Ford Loses Billions On Electric Cars, Embraces Hybrids

Ford is working on several new hybrid cars.
MUNICH, GERMANY - SEPTEMBER 07: A Ford Mustang electric car is presented at the Ford stand during the Munich Motor Show IAA Mobility on September 07, 2021 in Munich, Germany. The IAA is taking place for the first time in Munich after traditionally being held in the past every two years in Frankfurt. Due to the ongoing effects of the novel coronavirus pandemic the IAA is taking place in a reduced form, with fewer exhibitors and participants. (Photo by Jan Hetfleisch/Getty Images)
Jan Hetfleisch/Getty Images

Ford Motor Company expects to lose a whopping $4.5 billion from its electric vehicles (EVs) this year, the company said in its second-quarter earnings report released Thursday.

The Michigan-based automaker said its all-electric vehicle division, called “Ford Model e,” has already lost more than $2.8 billion in the first two quarters of this year, including $1.8 billion in the second quarter alone or about $32,000 for every EV Ford has sold.

Ford said the loss reflects the “pricing environment, disciplined investments in new products and capacity, and other costs.” The car company struggled to compete with Tesla, which lowered prices for its electric models earlier this year.

Back in March, Ford expected to lose only about $3 billion from electric vehicles this year, but the company bumped that projection up to $4.5 billion last week.

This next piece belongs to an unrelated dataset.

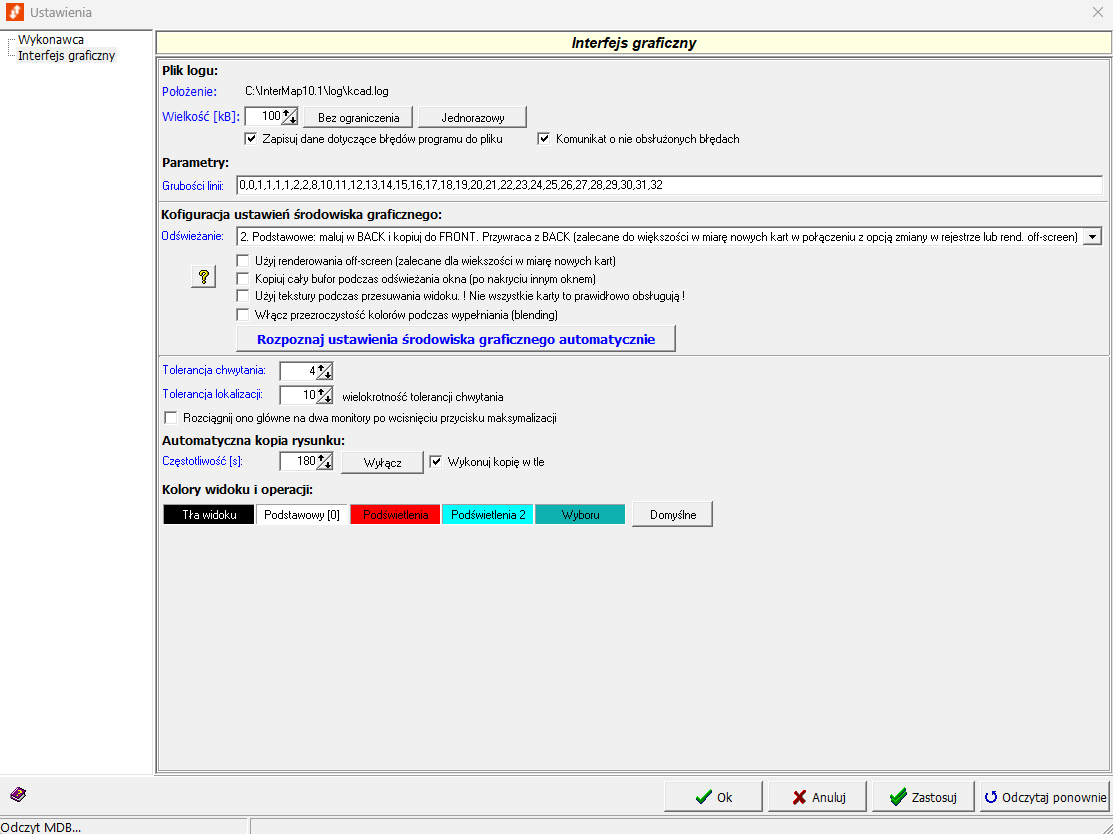Toggle 'Zapisuj dane dotyczące błędów' checkbox
Image resolution: width=1113 pixels, height=834 pixels.
coord(251,139)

The disappointing numbers come after Ford made a big push for electric vehicles last year.

The carmaker said it would ramp up its electric vehicle production to 600,000 cars a year by the end of this year. Now, Ford says it will hit that goal next year instead.

In the meantime, Ford executives say the company is working on several new hybrid model cars, which can operate in either electric mode or gas mode.

“You’re going to see a lot more hybrid systems from us,” CEO Jim Farley said Thursday after the company’s earnings report was released.

“What the customer really likes is when we take a hybrid system that’s more efficient for certain duty cycles and then we add new capabilities because of the batteries,” Farley said.

Farley said Ford has been “surprised, frankly” at the popularity of the hybrid model for the F-150 pickup truck. More than 10% of Ford buyers who purchased the pickup truck bought the hybrid model, he said.

Also, more than half, 56% of Ford customers who bought Ford’s Maverick pickup truck bought the hybrid version.

“We’re seeing a lot of customers like that combination of using the batteries for something beyond just moving the vehicle,” Farley said. “And so we’re just listening to the market.”

Some of Ford’s hybrids allow users to plug power tools into the car’s battery or plug in a refrigerator for a tailgate party.

Ford is still moving forward with its plans for electric cars, but may take quite a while for the company to start profiting from them.

Ford sold only 34,000 electric vehicles and hybrids combined in the second quarter of this year, and only 61,575 electric vehicles in the U.S. in all of last year. Some experts say it takes about 100,000 cars sold to even start turning a profit on a new model.

However, the company also touted that its electric vehicle revenue is up 39% and that Ford maintains low prices for electric cars, “further establishing leadership ahead of [the] industry’s next-generation EVs.”

Ford still turns a massive profit thanks to other sectors of the company, raking in $45 billion in the second quarter with a net income of $1.9 billion.

The automobile industry as a whole has raced to adapt ahead of potential government regulations that would require them to produce more electric cars, with car companies spending tens of billions of dollars to develop electric models.

In April, the Biden administration’s Environmental Protection Agency proposed a requirement that would cut emissions by 56% and result in 67% of new vehicles being electric by 2032.

The Department of Energy has also proposed regulations that would push car makers towards electric vehicles, rejecting criticism from some car makers that the rules could cost the auto industry hundreds of billions of dollars in penalties by 2031.